190 Kilometer Grenzzaun, zweieinhalb Meter hoch, sollen Lettland von Russland trennen. 2019 soll das Projekt fertiggestellt werden. Auch Estland hat befestigten Grenzschutz nach Russland angekündigt. 110 Kilometer Grenze sollen durch einen Zaun geschützt werden, was schätzungsweise 70 Millionen Euro kosten wird. Daher wird sich die estnische Regierung Finanzierungshilfe bei der EU abholen. Und auch Litauen schottet sich mit einem Zaun nach Osten ab.
Kritiker sehen in dieser Art Abschottung reine Symbolpolitik. In Lettland wurde vom Präsidenten im April Unterricht auf Russisch in lettischen Schulen verboten, ungeachtet der Tatsache, dass fast 30 Prozent der lettischen Bevölkerung ethnische Russen sind. Und Russisch ist sogar für 40 Prozent der Bürger die Hauptsprache. Allein in Fächern, die unmittelbar mit der Identität der Minderheit zu tun haben, darf Russisch gesprochen werden. Zunächst gilt eine Übergangsphase. Die russische Botschaft Rigas kommentierte das auf Facebook:
Eine offensichtliche und bedauerliche Tatsache: Es wurden nicht nur Interessen eines bedeutenden Teils der Bevölkerung von Lettland, sondern auch internationale Gesetze zum Schutz der Minderheitenrechte ignoriert.

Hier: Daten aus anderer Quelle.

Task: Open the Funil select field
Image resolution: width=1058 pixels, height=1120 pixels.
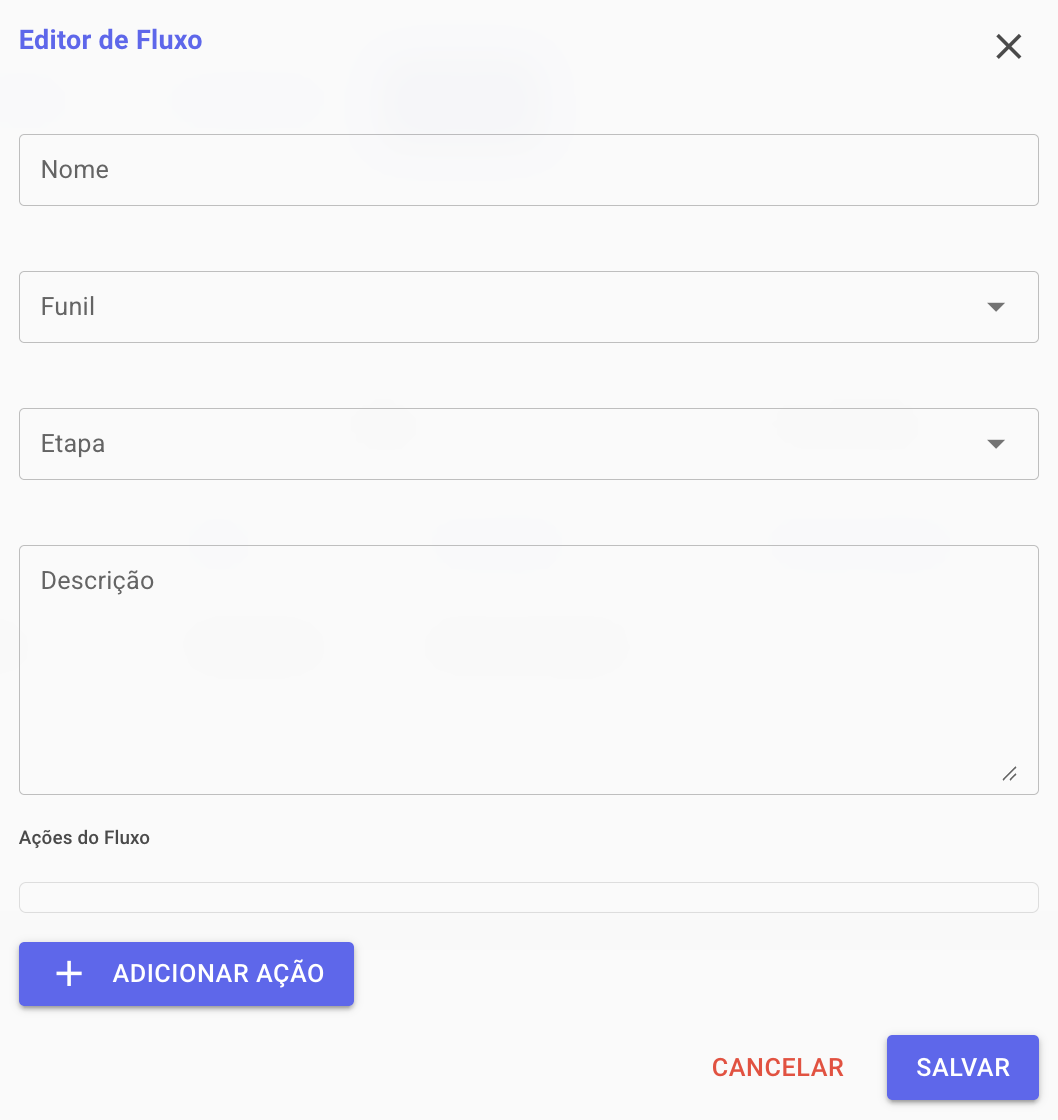Action: click(x=500, y=307)
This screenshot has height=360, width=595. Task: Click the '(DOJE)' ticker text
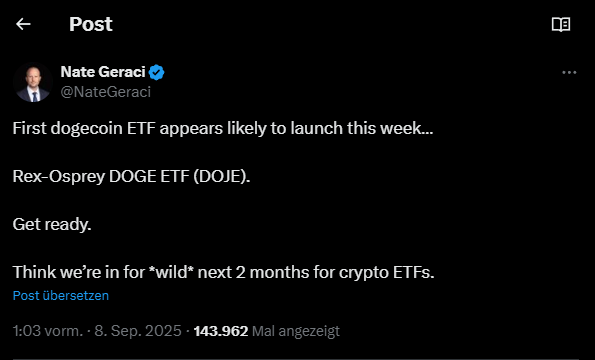pyautogui.click(x=222, y=176)
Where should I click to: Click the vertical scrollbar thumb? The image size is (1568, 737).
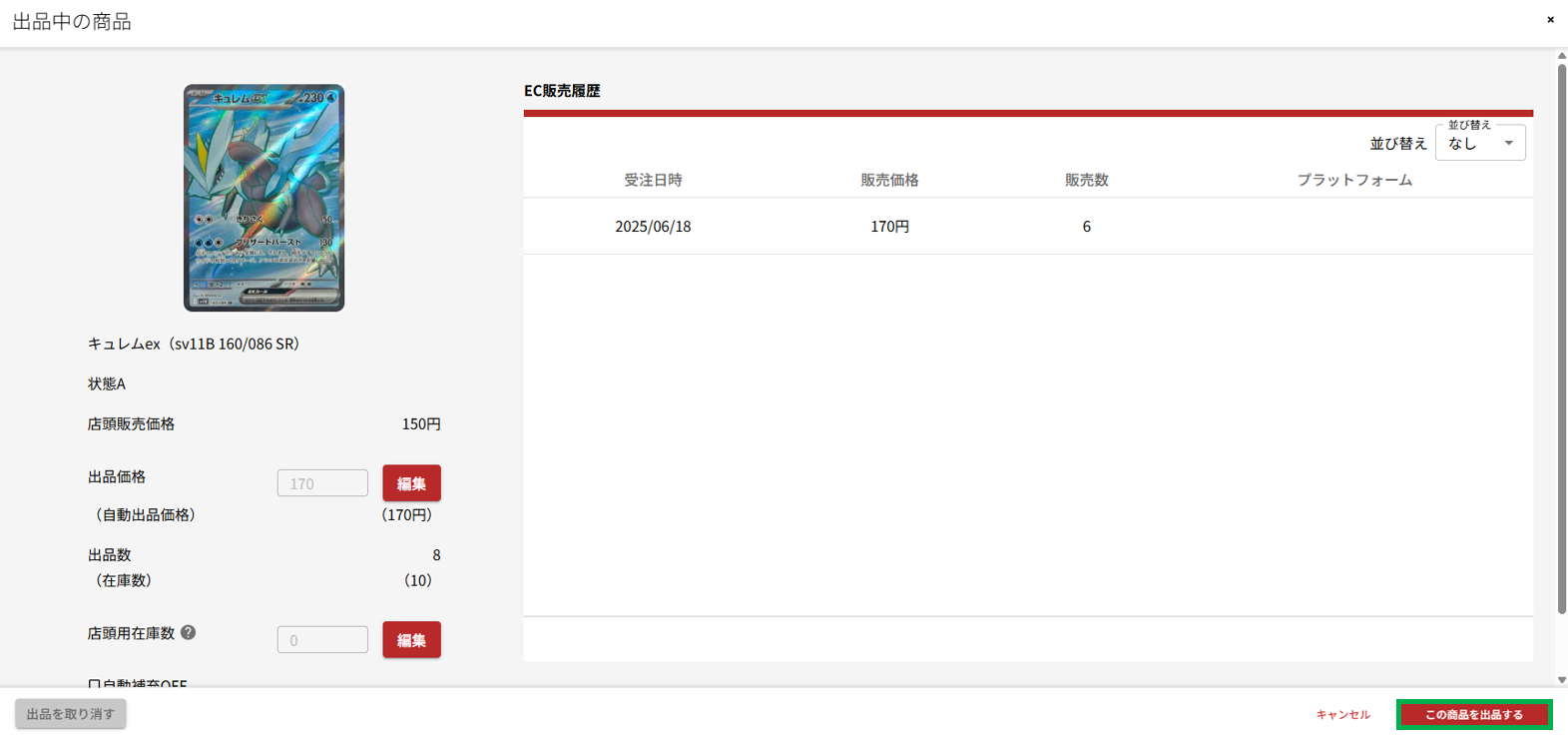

Flüsse und Sümpfe bilden die natürliche Grenze zwischen Lettland und Russland. Die Grenze ist 276 Kilometer lang. Offiziell hieß es, der Grenzzaun solle das Land gegen "illegale Migranten" schützen. 2015 verzeichnete Lettland 476 illegale Grenzübertritte, 2014 waren es 144. Der Großteil der gefassten illegalen Migranten waren vietnamesischen Ursprungs, mit Aufenthaltsrecht in Russland. Die Sprecherin des lettischen Innenministeriums, Daiga Holma, aber wies darauf hin, dass der Zaun schon vor der sogenannten Flüchtlingskrise erbaut wurde:
Wir müssen nicht über Zäune, sondern über den Schutz der lettischen Außengrenze sprechen, welche gleichzeitig auch die Außengrenze der EU ist.